* **RECORDS**
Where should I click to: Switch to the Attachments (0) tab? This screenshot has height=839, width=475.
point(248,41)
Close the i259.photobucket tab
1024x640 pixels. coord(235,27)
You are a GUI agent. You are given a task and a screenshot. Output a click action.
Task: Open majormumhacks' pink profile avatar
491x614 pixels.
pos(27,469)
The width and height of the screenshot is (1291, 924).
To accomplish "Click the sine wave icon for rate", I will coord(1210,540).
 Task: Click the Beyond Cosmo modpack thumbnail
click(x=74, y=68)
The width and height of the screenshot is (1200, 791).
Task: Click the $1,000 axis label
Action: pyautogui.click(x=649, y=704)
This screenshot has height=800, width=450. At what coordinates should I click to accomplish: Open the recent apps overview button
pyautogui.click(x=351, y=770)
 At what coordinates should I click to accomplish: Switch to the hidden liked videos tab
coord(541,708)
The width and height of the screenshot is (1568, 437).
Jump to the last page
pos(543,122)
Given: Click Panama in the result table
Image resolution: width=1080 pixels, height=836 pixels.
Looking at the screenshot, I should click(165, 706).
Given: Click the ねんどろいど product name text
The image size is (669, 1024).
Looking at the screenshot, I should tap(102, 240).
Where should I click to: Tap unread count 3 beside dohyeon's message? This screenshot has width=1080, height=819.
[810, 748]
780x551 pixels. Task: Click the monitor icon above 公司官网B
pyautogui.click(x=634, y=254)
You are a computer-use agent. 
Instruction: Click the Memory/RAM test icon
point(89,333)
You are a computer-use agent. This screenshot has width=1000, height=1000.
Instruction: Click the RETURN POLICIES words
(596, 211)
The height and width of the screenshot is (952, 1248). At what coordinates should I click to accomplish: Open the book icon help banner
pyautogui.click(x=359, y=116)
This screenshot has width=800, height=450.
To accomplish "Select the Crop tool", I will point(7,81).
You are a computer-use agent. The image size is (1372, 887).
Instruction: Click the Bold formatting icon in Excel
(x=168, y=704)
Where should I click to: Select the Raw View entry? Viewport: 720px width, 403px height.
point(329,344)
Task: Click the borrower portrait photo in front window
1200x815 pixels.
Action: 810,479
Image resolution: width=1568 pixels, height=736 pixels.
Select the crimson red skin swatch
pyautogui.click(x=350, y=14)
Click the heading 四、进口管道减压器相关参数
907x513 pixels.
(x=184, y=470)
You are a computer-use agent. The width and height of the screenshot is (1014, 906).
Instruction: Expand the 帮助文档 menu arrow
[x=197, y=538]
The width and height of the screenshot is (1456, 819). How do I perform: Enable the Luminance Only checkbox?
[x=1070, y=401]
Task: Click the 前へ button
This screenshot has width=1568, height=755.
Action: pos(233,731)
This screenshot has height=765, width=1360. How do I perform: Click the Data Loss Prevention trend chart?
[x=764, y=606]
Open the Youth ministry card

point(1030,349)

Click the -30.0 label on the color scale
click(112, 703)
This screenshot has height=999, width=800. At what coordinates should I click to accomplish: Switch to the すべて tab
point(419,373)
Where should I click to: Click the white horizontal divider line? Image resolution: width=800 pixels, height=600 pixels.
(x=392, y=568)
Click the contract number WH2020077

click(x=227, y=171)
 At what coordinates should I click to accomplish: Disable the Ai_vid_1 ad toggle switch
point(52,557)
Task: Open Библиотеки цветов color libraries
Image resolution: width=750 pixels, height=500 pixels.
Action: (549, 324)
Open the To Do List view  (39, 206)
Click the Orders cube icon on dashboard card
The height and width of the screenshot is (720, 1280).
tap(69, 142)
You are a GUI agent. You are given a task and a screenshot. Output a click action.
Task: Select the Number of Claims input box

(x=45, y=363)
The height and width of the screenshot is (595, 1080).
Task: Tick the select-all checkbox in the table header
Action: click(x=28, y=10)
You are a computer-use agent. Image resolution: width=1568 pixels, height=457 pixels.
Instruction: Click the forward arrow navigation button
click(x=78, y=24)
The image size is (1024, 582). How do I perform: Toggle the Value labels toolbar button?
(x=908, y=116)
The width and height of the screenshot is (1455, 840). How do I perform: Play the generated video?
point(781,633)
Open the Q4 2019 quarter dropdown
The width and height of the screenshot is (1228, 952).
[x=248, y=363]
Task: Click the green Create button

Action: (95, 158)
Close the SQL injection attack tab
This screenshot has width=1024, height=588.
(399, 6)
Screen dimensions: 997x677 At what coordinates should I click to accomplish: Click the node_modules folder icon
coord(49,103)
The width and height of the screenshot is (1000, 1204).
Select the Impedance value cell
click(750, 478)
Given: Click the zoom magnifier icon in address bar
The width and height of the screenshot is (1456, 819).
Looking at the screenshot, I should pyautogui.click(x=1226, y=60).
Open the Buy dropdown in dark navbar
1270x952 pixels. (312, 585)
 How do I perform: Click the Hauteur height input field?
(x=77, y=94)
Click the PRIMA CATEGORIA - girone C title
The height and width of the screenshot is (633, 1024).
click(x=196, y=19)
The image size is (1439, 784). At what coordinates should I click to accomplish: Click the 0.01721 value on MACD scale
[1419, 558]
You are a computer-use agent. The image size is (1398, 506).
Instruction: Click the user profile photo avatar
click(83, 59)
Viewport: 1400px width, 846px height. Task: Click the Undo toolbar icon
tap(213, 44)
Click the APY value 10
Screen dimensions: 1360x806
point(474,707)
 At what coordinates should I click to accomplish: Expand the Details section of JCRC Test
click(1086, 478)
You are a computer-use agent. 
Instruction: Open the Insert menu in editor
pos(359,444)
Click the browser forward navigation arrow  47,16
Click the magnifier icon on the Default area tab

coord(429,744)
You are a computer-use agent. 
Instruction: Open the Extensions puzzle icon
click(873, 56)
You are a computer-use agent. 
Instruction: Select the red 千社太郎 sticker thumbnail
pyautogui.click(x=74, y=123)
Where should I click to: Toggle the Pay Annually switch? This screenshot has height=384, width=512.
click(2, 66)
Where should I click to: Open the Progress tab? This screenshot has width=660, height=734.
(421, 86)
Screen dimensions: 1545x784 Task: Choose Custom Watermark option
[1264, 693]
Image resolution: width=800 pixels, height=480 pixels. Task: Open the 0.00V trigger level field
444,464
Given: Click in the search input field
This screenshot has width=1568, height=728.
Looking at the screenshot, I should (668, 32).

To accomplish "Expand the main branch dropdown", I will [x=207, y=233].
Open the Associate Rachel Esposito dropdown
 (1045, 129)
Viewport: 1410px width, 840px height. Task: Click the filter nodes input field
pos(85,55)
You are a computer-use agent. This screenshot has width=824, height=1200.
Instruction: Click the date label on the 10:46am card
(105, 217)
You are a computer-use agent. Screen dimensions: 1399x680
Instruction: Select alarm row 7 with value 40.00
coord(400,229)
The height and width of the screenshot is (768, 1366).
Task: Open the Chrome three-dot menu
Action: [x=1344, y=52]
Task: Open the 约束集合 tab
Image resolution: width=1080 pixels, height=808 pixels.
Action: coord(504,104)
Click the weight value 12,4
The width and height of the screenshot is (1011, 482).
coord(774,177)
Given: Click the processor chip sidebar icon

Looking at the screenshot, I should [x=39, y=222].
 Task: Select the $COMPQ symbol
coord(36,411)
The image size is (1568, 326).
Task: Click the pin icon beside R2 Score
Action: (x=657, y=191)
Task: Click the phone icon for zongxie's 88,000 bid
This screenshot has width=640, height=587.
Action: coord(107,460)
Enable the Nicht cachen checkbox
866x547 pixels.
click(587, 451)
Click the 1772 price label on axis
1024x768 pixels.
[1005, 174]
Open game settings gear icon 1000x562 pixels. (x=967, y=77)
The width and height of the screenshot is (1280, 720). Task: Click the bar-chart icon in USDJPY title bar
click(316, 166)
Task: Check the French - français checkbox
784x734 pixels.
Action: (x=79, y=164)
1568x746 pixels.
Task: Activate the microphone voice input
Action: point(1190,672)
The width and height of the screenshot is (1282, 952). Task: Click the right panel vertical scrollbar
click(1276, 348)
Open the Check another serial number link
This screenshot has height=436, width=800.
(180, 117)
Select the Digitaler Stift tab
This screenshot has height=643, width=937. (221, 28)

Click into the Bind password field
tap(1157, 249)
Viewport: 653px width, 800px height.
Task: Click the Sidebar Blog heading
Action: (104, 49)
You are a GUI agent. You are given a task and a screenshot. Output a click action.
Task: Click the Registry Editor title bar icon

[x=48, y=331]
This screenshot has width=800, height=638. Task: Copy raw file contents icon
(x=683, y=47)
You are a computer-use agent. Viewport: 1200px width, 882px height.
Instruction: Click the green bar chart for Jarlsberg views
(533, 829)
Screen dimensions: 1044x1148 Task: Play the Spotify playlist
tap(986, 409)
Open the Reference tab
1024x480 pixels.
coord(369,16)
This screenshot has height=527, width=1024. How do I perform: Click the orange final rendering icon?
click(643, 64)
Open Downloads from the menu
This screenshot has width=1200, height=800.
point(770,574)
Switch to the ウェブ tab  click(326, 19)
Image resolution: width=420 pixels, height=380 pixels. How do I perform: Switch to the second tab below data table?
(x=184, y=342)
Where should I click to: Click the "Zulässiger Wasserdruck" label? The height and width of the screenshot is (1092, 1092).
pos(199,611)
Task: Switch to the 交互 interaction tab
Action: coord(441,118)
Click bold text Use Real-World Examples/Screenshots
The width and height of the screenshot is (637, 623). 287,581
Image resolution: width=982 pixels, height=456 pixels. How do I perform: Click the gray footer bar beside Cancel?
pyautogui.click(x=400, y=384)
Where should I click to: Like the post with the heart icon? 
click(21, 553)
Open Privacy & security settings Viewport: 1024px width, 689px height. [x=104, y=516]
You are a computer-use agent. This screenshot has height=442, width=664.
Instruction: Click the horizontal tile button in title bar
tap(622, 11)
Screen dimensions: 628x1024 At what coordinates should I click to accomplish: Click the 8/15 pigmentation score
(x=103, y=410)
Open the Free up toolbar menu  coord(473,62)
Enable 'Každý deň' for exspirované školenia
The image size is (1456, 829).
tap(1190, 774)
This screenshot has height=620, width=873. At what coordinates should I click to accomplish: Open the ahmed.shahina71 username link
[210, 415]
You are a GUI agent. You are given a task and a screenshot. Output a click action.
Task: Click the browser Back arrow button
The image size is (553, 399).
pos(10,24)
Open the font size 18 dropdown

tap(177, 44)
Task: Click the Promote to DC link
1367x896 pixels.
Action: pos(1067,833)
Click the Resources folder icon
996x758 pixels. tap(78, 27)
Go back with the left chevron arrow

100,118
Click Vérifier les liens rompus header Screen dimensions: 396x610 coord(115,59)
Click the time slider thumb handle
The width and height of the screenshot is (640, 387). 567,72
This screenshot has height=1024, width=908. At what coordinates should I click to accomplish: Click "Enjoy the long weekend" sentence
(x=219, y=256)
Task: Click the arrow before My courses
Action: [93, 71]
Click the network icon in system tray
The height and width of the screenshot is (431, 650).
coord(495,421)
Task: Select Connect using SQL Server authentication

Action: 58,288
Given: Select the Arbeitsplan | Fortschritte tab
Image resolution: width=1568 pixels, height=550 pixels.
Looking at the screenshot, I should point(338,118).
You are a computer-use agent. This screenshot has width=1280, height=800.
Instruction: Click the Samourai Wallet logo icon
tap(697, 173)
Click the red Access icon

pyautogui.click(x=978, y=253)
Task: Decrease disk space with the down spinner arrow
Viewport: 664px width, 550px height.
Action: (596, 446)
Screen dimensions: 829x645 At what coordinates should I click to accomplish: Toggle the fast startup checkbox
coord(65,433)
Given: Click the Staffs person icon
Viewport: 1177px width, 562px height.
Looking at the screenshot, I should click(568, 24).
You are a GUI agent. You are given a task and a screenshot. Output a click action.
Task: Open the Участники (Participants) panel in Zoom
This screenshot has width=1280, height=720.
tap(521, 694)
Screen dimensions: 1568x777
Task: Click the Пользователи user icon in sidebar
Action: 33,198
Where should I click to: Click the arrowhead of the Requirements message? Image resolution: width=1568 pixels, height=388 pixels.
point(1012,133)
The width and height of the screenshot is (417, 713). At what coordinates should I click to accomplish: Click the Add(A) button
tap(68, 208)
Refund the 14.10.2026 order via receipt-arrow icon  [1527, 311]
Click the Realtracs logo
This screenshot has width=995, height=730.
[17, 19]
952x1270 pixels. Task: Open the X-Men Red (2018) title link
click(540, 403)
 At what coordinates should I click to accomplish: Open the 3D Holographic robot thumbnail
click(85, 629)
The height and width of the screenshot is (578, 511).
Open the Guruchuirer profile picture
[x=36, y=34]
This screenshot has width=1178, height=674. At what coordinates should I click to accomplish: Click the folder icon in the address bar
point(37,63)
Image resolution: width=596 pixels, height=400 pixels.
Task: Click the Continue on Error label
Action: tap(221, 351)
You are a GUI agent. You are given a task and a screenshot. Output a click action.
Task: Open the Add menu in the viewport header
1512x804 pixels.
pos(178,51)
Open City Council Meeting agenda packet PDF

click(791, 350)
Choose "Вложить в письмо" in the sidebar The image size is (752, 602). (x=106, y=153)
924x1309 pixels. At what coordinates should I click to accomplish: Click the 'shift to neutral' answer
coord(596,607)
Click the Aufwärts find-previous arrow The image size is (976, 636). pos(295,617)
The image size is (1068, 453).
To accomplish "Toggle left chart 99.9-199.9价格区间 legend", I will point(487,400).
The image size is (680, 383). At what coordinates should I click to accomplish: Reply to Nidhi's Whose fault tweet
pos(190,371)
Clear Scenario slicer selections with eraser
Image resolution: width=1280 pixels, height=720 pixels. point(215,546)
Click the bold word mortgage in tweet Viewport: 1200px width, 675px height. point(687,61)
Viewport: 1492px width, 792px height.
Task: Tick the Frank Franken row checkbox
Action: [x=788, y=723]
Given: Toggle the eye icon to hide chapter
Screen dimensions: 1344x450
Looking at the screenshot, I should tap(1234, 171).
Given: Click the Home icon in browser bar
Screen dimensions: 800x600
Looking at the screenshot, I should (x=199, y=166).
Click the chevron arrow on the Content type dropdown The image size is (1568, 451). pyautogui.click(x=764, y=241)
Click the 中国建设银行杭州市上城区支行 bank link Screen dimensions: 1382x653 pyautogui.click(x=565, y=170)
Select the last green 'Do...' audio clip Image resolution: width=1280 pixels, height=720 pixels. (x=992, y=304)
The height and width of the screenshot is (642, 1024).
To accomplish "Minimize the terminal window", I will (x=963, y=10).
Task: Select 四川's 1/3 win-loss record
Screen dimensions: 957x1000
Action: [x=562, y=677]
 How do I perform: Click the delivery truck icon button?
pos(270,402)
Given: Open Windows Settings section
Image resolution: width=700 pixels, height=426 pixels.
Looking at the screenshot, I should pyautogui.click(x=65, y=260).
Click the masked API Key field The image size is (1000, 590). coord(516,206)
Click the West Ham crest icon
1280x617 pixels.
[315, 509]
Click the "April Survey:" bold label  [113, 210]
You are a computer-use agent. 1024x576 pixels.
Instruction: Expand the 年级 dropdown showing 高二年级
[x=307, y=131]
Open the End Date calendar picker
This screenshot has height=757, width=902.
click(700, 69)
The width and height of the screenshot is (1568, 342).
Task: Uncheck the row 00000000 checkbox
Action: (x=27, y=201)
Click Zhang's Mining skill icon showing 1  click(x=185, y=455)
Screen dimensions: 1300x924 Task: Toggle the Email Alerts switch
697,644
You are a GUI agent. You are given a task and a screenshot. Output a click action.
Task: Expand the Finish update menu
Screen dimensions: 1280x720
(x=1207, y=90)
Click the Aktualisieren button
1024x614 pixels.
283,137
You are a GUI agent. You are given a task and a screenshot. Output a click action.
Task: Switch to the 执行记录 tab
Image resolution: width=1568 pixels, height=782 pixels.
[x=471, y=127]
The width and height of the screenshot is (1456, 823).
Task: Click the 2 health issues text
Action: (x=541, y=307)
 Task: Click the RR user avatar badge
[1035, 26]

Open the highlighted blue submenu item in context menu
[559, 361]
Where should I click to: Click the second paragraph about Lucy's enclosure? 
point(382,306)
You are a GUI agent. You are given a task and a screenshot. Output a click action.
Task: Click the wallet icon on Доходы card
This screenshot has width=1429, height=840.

* **WHAT IS REQUIRED**
Print only the lines that run from the start of the listing to the line bearing "Image resolution: width=1568 pixels, height=736"; please keep the first line and that last one, exactly as they appear.

* **RESPONSE**
Where should I click to: Switch to the Attachments (0) tab? This screenshot has height=839, width=475.
point(248,41)
Close the i259.photobucket tab
1024x640 pixels. coord(235,27)
You are a GUI agent. You are given a task and a screenshot. Output a click action.
Task: Open majormumhacks' pink profile avatar
491x614 pixels.
pos(27,469)
The width and height of the screenshot is (1291, 924).
To accomplish "Click the sine wave icon for rate", I will coord(1210,540).
 Task: Click the Beyond Cosmo modpack thumbnail
click(x=74, y=68)
The width and height of the screenshot is (1200, 791).
Task: Click the $1,000 axis label
Action: pyautogui.click(x=649, y=704)
This screenshot has height=800, width=450. At what coordinates should I click to accomplish: Open the recent apps overview button
pyautogui.click(x=351, y=770)
 At what coordinates should I click to accomplish: Switch to the hidden liked videos tab
coord(541,708)
The width and height of the screenshot is (1568, 437).
Jump to the last page
pos(543,122)
Given: Click Panama in the result table
Image resolution: width=1080 pixels, height=836 pixels.
Looking at the screenshot, I should click(165, 706).
Given: Click the ねんどろいど product name text
The image size is (669, 1024).
Looking at the screenshot, I should tap(102, 240).
Where should I click to: Tap unread count 3 beside dohyeon's message? This screenshot has width=1080, height=819.
[810, 748]
780x551 pixels. Task: Click the monitor icon above 公司官网B
pyautogui.click(x=634, y=254)
You are a computer-use agent. 
Instruction: Click the Memory/RAM test icon
point(89,333)
You are a computer-use agent. This screenshot has width=1000, height=1000.
Instruction: Click the RETURN POLICIES words
(596, 211)
The height and width of the screenshot is (952, 1248). At what coordinates should I click to accomplish: Open the book icon help banner
pyautogui.click(x=359, y=116)
This screenshot has width=800, height=450.
To accomplish "Select the Crop tool", I will point(7,81).
You are a computer-use agent. The image size is (1372, 887).
Instruction: Click the Bold formatting icon in Excel
(x=168, y=704)
Where should I click to: Select the Raw View entry? Viewport: 720px width, 403px height.
point(329,344)
Task: Click the borrower portrait photo in front window
1200x815 pixels.
Action: 810,479
Image resolution: width=1568 pixels, height=736 pixels.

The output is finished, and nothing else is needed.